Futures Rise as Stimulus Checks Are Expected Soon
Here’s what you need to know to navigate the markets today.
• Investors sent stock futures up Sunday night, ahead of the first trading day following the Senate’s passage of the $1.9 trillion Covid-19 relief bill. Dow Jones Industrial Average futures gained 225 points, or 0.87%, while S&P 500 and Nasdaq Composite futures both rose 0.6%. The coming week’s earnings reports include XPeng, Casey’s General Stores and Stitch Fix on Monday, followed by Dick’s Sporting Goods, H&R Block, and Thor Industries on Tuesday. AMC Entertainment, Campbell’s Soup and Oracle release earnings on Wednesday. DocuSign, JD.com, and Ulta Beauty announce results on Thursday, and Buckle and Northern Oil & Gas report on Friday. The National Federation of Independent Business releases its Small Business Optimism Index for February on Tuesday, and the Bureau of Labor Statistics’ consumer-price index comes out Wednesday.

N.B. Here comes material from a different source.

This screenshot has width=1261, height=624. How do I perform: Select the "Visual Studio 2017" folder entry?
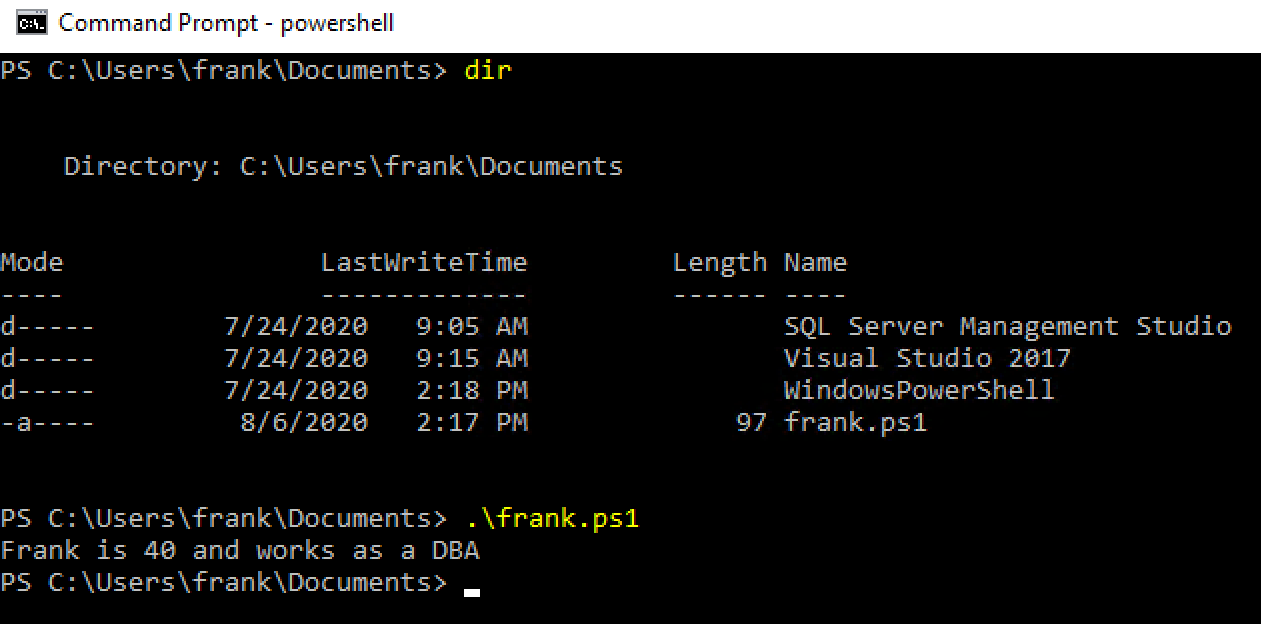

• Americans will start getting stimulus checks this month. “This plan will get checks out the door, starting this month, to the American people who so desperately need the help,” President Joe Biden said Saturday, adding, “over 85 percent of American households will get direct payments of $1,400 per person.” Single people with an adjusted gross income of $75,000 or less, heads of households with an income of up to $112,500, and married couples filing jointly with an income of up to $150,000 will all receive the full amount per person so long as they have a Social Security number.
Before the payments go out, the House of Representatives needs to vote on the Senate version of the bill, which it plans to do on Tuesday. Then President Biden needs to sign the bill. It will likely take another two weeks for payments to start arriving in bank accounts, Garrett Watson, senior policy analyst at the Tax Foundation told CNBC, based on the timing of prior stimulus checks. People who have already provided their direct deposit information to the Internal Revenue Service will likely get payments first since the funds will be transferred electronically, while others will have to wait for paper checks or debit cards in the mail.
• President Biden signed an executive order expanding voting access Sunday. The order requires federal agencies to submit proposals for promoting voter registration and participation within the next 200 days. “Every eligible voter should be able to vote and have that vote counted” Biden said ahead of the signing at a virtual event commemorating 1965’s “Bloody Sunday,” during which police beat Black protesters demanding the right to vote while crossing the Edmund Pettus Bridge in Selma, Alabama. “I also urge Congress to fully restore the Voting Rights Act, named in John Lewis ‘ honor,” Biden added.
• The world economy is expected to grow by 6% in 2021, the fastest growth in almost half a century, Oxford Economics said. If the U.S. and China grow at the same rate, the U.S. will make a bigger contribution to the recovery, since the U.S. economy is about a third larger than China’s overall, The Wall Street Journal reported. Goldman Sachs has estimated that the U.S. economy will grow 7% this year after shrinking 3.5% last year, while China will grow 8% in 2021 after growing 2.3% in 2020.